Q5: Random assignment of labels for non-trust samples.
From a performance perspective, we employ random label assignment, instead of using the original pseudo-labels of non-trust samples given by the SFDA model, for two key reasons. First, there are no obvious patterns between the original pseudo-labels and ground truth labels of non-trust samples, and the original pseudo-labels cannot provide valid semantic priors. Second, if we use the diffusion model to semantically transform non-trust samples to their original pseudo-labels, this approach could inevitably introduce the class imbalance issue in the manipulated non-trust set. Therefore, we adopt a uniform random label reassignment strategy as formalized in Equation (2). To validate this claim, we perform comparative experiments using the original pseudo-labels for generation. Due to time limits, the experiments were performed on the first 4 Office-Home tasks (Ar→Cl, Ar→Pr, Ar→Rw, and Cl→Ar). The results presented below demonstrate the validity of our choice.
| Method | Ar→Cl | Ar→Pr | Ar→Rw | Cl→Ar |
|---|---|---|---|---|
| Original pseudo-labels | 80.3 | 91.1 | 90.1 | 83.9 |
| Ours (randomly assigned labels) | 86.7 | 94.2 | 92.8 | 91.5 |
From the perspective of reproducibility and stability, the results are fully reproducible as long as the random seed is fixed. In this case, the division between trust and non-trust sets becomes repeatable, and the sample ordering in the non-trust set's data loader is reproducible. Consequently, the new labels assigned to non-trust samples via Equation (2) are perfectly reproducible.
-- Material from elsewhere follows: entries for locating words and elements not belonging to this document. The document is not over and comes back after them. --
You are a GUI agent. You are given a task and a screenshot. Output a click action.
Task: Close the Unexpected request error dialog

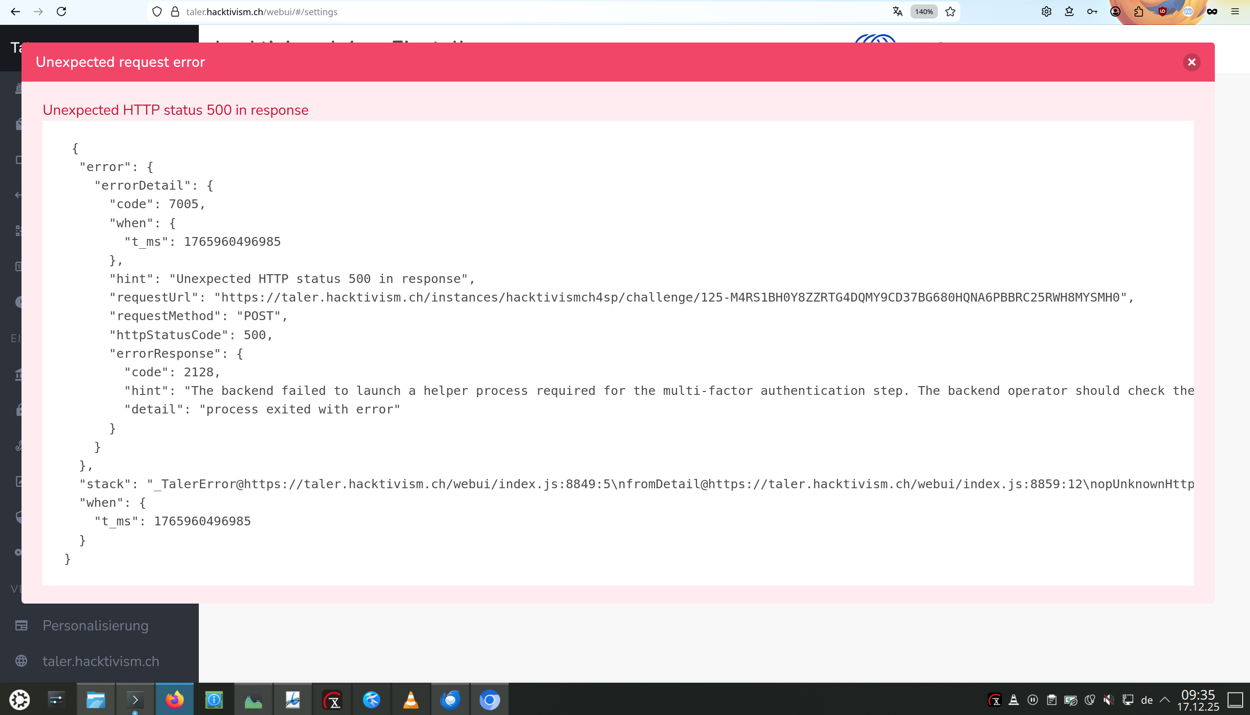[x=1191, y=62]
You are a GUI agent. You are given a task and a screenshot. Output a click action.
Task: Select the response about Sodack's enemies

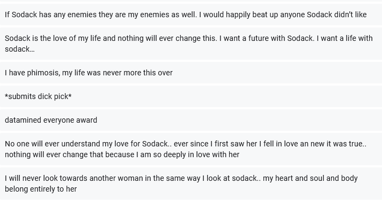(x=191, y=15)
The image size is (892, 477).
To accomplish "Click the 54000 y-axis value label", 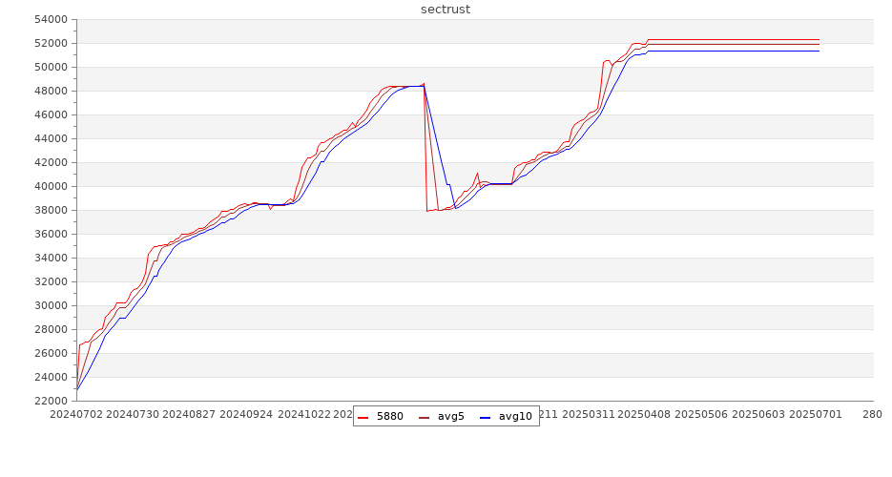I will pos(51,19).
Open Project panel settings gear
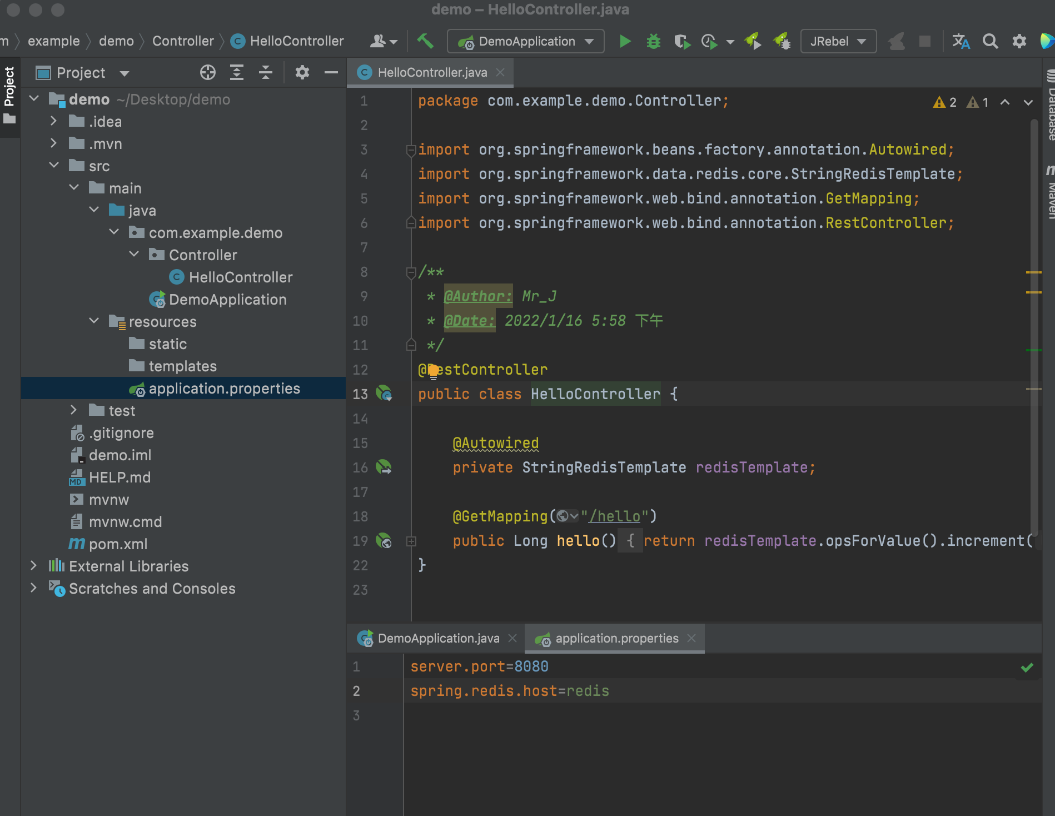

I thank the authors for addressing my concerns and providing new insights / results in the rebuttal. I have also read the responses to other reviewers. I will increase my score accordingly.
Please ensure that all the new insights and empirical results are incorporated into the revised manuscript or the appendix.
We sincerely thank the reviewer for the valuable insights. We will incorporate the analysis and results into the revised version of the manuscript.
The paper proposes a source-free domain adaptation (SFDA) method called diffusion-driven progressive target manipulation (DPTM) that builds a pseudo-target domain instead of synthesizing a pseudo-source. DPMT is validated empirically on the Office-31, Office-Home, VisDA, and DomainNet-126 image classification datasets and can outperform the SOTA. Five experts in the field reviewed this paper. Their post-rebuttal recommendations are 3 Borderline Accepts and 2 Accepts. Reviewers appreciated the technical novelty of DPTM, the clear presentation of manipulation components, and the convincing empirical results.
The authors provided a detailed rebuttal in response to reviews. The discussions and rebuttal clarified several concerns on class conditioning, computational complexity, fixed hyperparameters, ablations of individual modules, and comparisons to related diffusion-based SFDA approaches. These concerns were well addressed in the rebuttal, and three of the reviewers raised their ratings. Although remaining concerns remain, mostly to computational cost, and the need for more qualitative visualizations and comparisons with SOTA methods, the strengths outweigh the weaknesses. These were partly addressed in the rebuttal. Overall, this paper makes a decent contribution to the SFDA literature. I therefore recommend acceptance as a poster. The authors are encouraged to make the necessary changes to the best of their ability.